**Collection entries**.
-*-

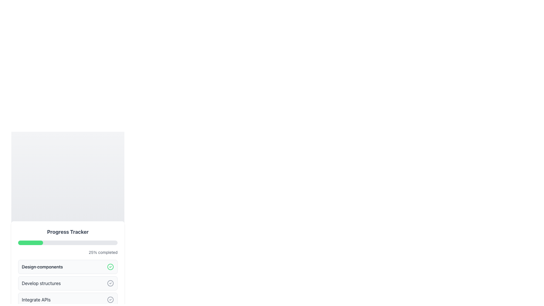 The image size is (544, 306). Describe the element at coordinates (42, 267) in the screenshot. I see `the text label displaying 'Design components' with a strike-through style in the Progress Tracker section to indicate its completion or irrelevance` at that location.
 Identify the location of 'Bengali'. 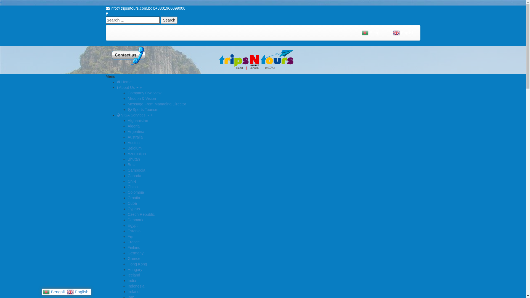
(358, 33).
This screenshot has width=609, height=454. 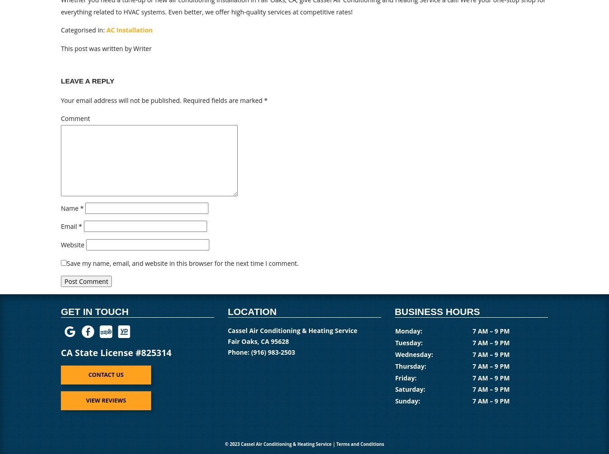 I want to click on 'Thursday:', so click(x=410, y=365).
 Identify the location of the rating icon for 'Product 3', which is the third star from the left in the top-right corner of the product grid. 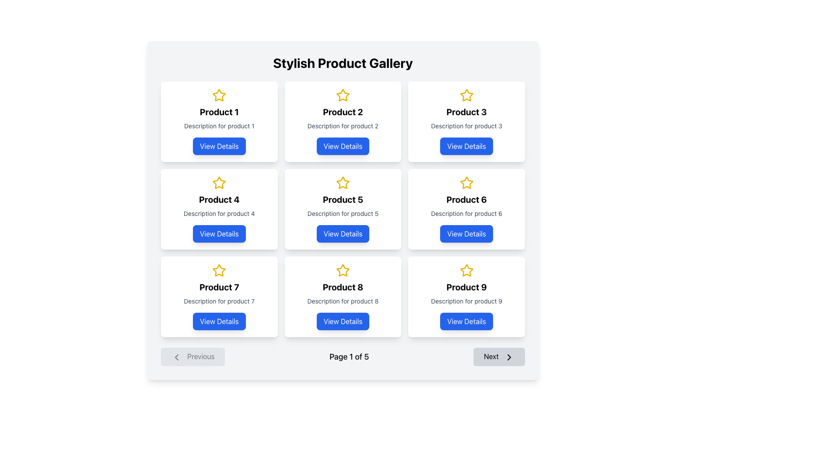
(466, 95).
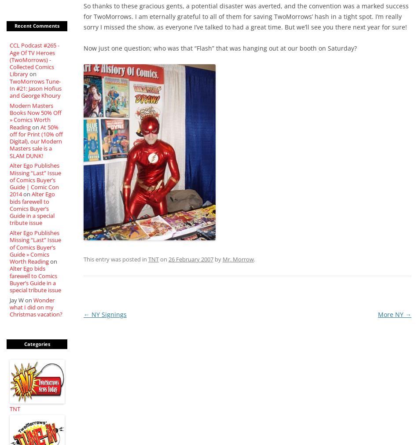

-*-

**What is expected**. Can you echo the records from the line containing "Identify the location of the" through the end of the records, including both ends and leaving out the pictures?

**Right answer**.
 Identify the location of the rating icon for 'Product 3', which is the third star from the left in the top-right corner of the product grid. 
(466, 95).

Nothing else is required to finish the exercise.